History of Pubs

Public houses, popularly known as pubs, are the oldest drinking places for the civil drinker. The most ancient form of pubs happened in the Bronze Age, which was between 3300 and 1200 BC. During that time, there was no formal set up of a drinking place.

The arrival of Romans during the expansion of the Roman Empire prompted the creation of inns, places where people on transit could get refreshments. This was around the 1st century. The locals were greatly mesmerised by this model of drinking, and kept it alive, even after the Romans vacated the region four centuries later.

Public Houses

During that time, people started turning former dwelling houses into drinking areas. Ale was served in these houses and mostly by women. These women were known as alewives. They developed an unusual method of placing a green branch on top of a pole, as an indicator that fresh ale was ready for consumption.

Whenever the green bush went up, locals trooped to the house to have a drink and a good chat. They were popular gossip centres and places to plan for community projects. It is during this time that the phrase ‘public house’ came to be known. Public houses became so popular and profitable, that pretty much everyone was looking to set up one. Legend has it, that the trend became so entrenched, that King Edward passed an order that no village would have more than one public house.
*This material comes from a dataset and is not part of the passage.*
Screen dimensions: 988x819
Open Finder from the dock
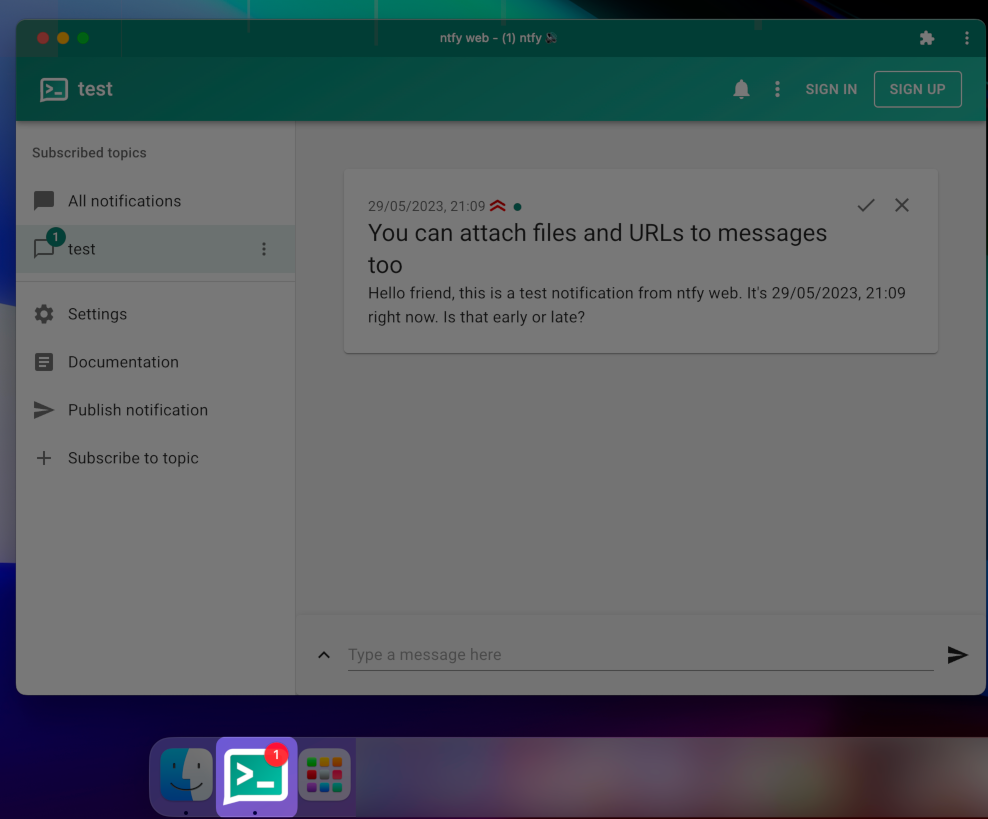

Pubs have maintained the same pristine form throughout the time of their existence. If you visit a pub today, you will notice that in no small degree it resembles the house we have described from the fifth century. They have retained their pristine form of remaining rooted in the villages and being places for locals to have a good debate.

Minor Changes

Over time, however, pubs have also undergone some changes. For starters, they have taken up some of the characteristics of other drinking outlets such as restaurants and bars. They have also established and seen, the growth of a food service section within their premises.

As a result, pubs today commonly admit minors, which was uncommon in years gone by. Most pubs, however, insist that children must be accompanied by adults. Moreover, the young ones cannot be served alcohol. There is unlikely to be any sign of significant changes to pubs even in the future; they appear to be one form of entertainment which never loses its taste.